La renuncia de Gabriela Sommerfeld y su reemplazo por Roberto Kury al frente de la Cancillería ecuatoriana constituye un cambio administrativo que la prensa internacional, representada hoy por Infobae, presenta de manera casi aséptica: un movimiento dentro de una reestructuración institucional más amplia impulsada por Daniel Noboa. Sin embargo, el encuadre extranjero revela algo más interesante que la noticia misma: la capacidad de invisibilizar el contexto político mediante el lenguaje técnico.

Infobae reporta los hechos con precisión. Sommerfeld se va por "motivos personales y de salud", según su propia carta. Kury, ingeniero con trayectoria en telecomunicaciones y sector privado, asume la cartera. El Gobierno subraya continuidad: una política exterior "firme, estratégica y alineada con los intereses nacionales". El medio registra también que el nombre de Sommerfeld había circulado en conversaciones sobre candidaturas locales futuras, pero tanto la excanciller como el Ejecutivo desvinculan su salida de cualquier actividad política.

Lo que la cobertura internacional omite, o al menos no subraya, es el significado de reemplazar a una canciller que, durante dos años y medio, fue la cara diplomática de un Gobierno enfrentado a crisis de envergadura internacional. Sommerfeld presenció y gestionó la incursión a la embajada mexicana en abril de 2024, un episodio que marcó un quiebre en las relaciones regionales. Bajo su gestión, Ecuador reconfiguró su alineamiento con Washington en materia de seguridad. Estos no son detalles menores en la política exterior de un país.

El encuadre de Infobae los presenta como logros de su gestión, no como tensiones que pudieran haber motivado su salida. Y al hacerlo, normaliza el cambio: es parte de una reorganización administrativa más amplia, no el resultado de presiones políticas o diferencias estratégicas que la prensa regional podría estar investigando con mayor profundidad.

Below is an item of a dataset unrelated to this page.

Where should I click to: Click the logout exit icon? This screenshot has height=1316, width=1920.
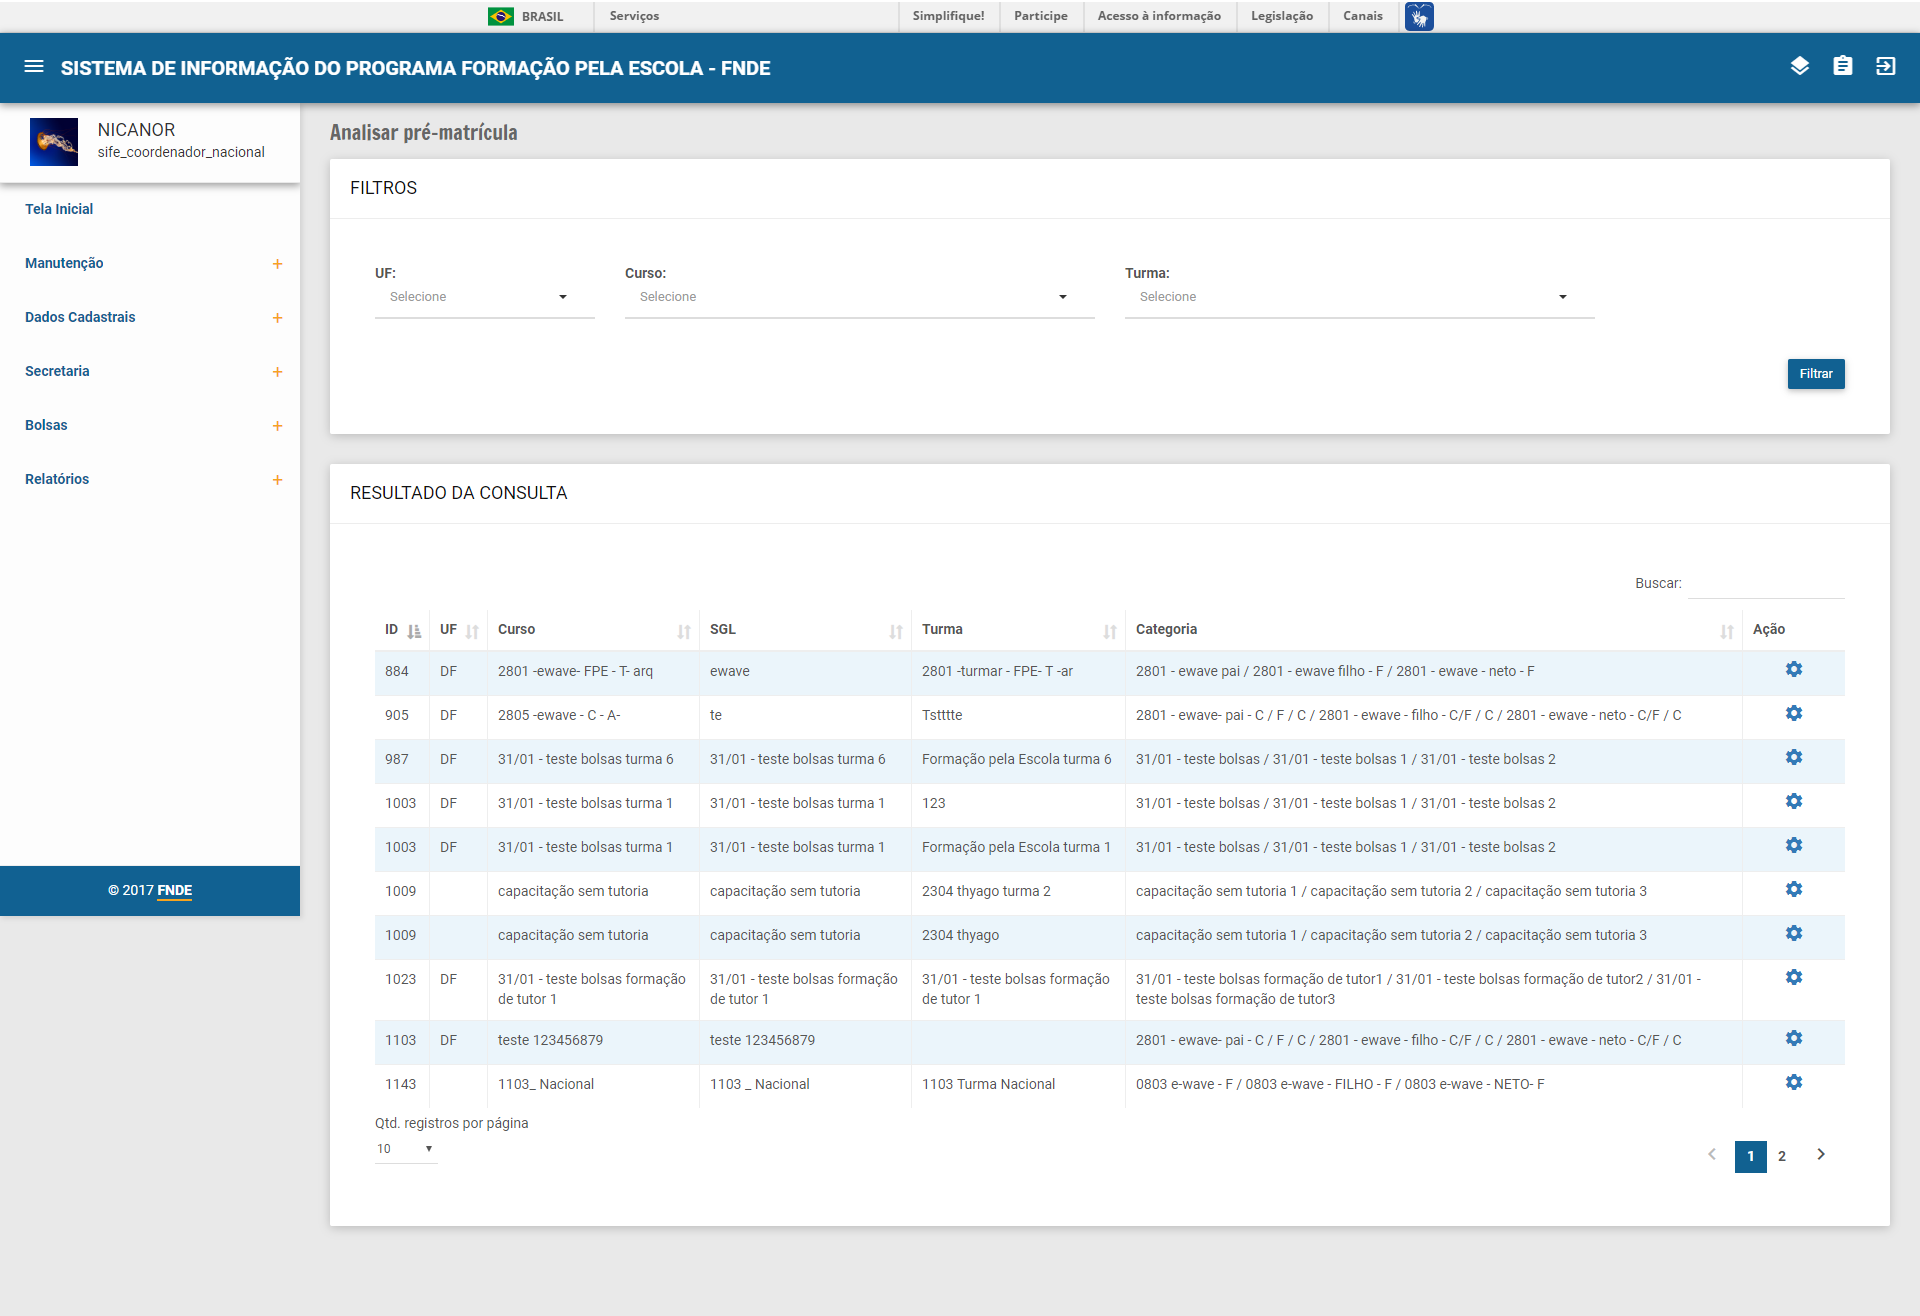[1885, 67]
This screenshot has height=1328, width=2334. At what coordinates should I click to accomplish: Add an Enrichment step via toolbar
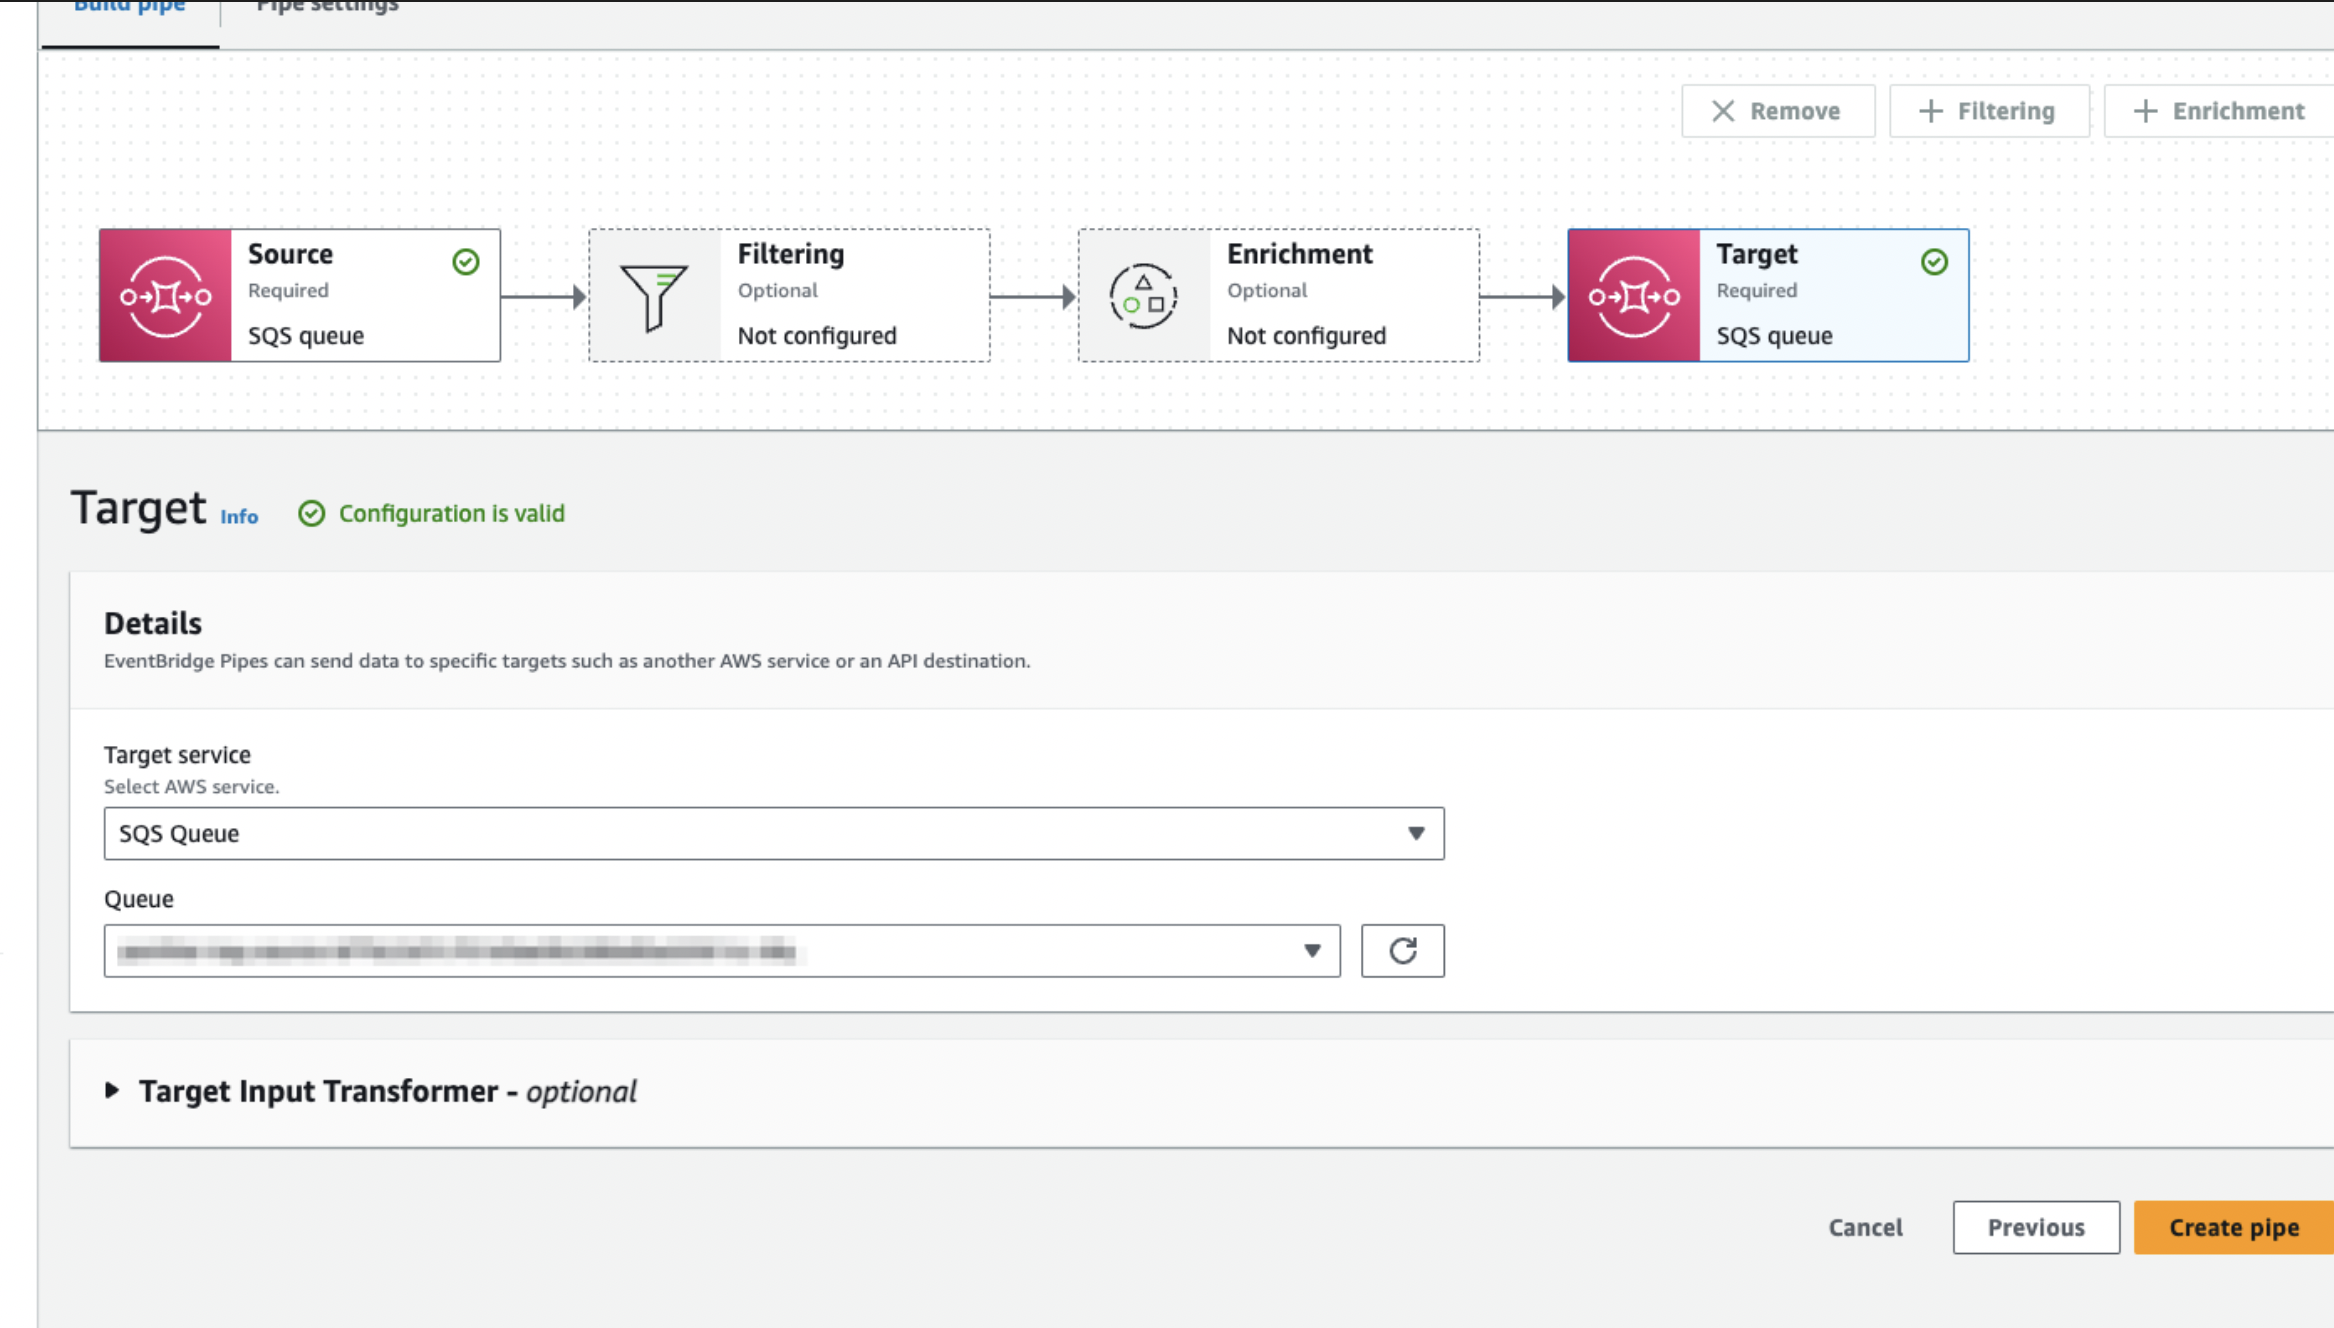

Kury llega a la Cancillería sin experiencia diplomática previa. Su carrera es empresarial y tecnológica. Esto podría sugerir un giro en el perfil de quien conduce la política exterior ecuatoriana, pero la cobertura internacional no lo analiza así. Lo presenta como un cambio dentro de un gabinete que se reestructura, sin interrogar qué significa que un ingeniero de telecomunicaciones pase a dirigir la diplomacia de un país cuyas relaciones internacionales están bajo presión.

Hay además un silencio notable: la prensa extranjera no contextualiza esta salida dentro de la crisis de seguridad que domina el relato sobre Ecuador en los últimos meses. Los titulares de hoy mencionan la advertencia de la ONU sobre inseguridad alimentaria derivada de El Niño, pero no conectan los cambios ministeriales con la estrategia de seguridad que Sommerfeld ayudó a diseñar. Es como si la diplomacia ecuatoriana operara en un compartimento separado de la realidad de violencia criminal que la prensa internacional ha documentado exhaustivamente.

Este es el encuadre extranjero en acción: administrativo, despolitizado, funcional. Presenta los cambios de gabinete como reorganización institucional sin analizar sus implicaciones para la continuidad de una política exterior que, bajo Sommerfeld, fue tan controvertida como necesaria. Y al hacerlo, deja sin respuesta la pregunta más importante: qué significa para Ecuador que su nueva canciller sea un tecnócrata sin experiencia diplomática en un momento en que sus relaciones internacionales requieren precisamente de esa experiencia.